Mas eles estão lidando com a situação e cada um recebe uma bolsa de emergência para uma pandemia de US $ 109 por mês. “Nós temos conseguido lidar com a situação e eu tenho sido capaz de cuidar dela”, diz Santana, 38 anos.

Ele diz que eles têm que agradecer ao presidente brasileiro Jair Bolsonaro: “Ele está ajudando os mais necessitados. É a coisa certa a fazer”.

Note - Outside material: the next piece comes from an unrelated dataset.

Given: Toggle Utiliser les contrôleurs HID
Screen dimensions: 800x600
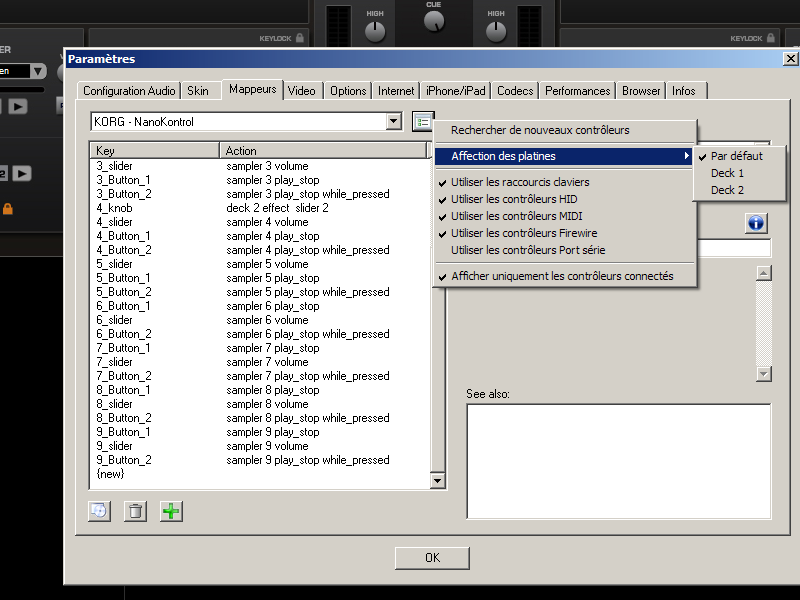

Pressionado pela sociedade civil, o governo divulgou os benefícios em abril, quando o fechamento da pandemia atingiu a já instável economia do país. Em julho, eles atingiram mais de 30 milhões de domicílios. lar para metade da população do maior país da América Latina, com um benefício médio mensal de US $ 163 por família. Agora, o alívio também está proporcionando um improvável aumento de popularidade para Bolsonaro, um presidente de extrema direita que tem insultados beneficiários de assistência social e quem medidas protestadas para prevenir o que se tornou um dos maiores surtos de coronavírus do mundo.

A aprovação do Bolsonaro subiu para 37% em agosto de 32% em junho, de acordo com Pesquisador Datafolha, sua classificação mais alta desde que assumiu o cargo em janeiro de 2019. O Datafolha descobriu que grande parte de sua popularidade crescente veio do público elegível para o novo estipêndio.

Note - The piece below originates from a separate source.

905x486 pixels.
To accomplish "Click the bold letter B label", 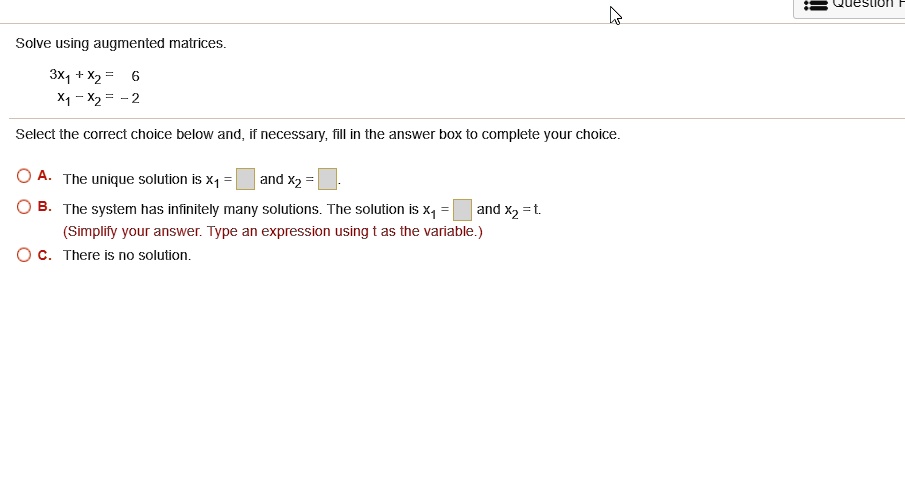I will (x=45, y=207).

Agora, Com o estipêndio de emergência expirando em setembro, Bolsonaro diz que seu governo está planejando um “Ingreso de Brasil”, uma expansão das transferências de dinheiro para os pobres que tradicionalmente estão associados à esquerda do país.

O presidente Jair Bolsonaro para para tirar fotos com simpatizantes durante a cerimônia de inauguração do desenvolvimento da rodovia BR-469 em 27 de agosto em Foz do Iguaçu, Brasil.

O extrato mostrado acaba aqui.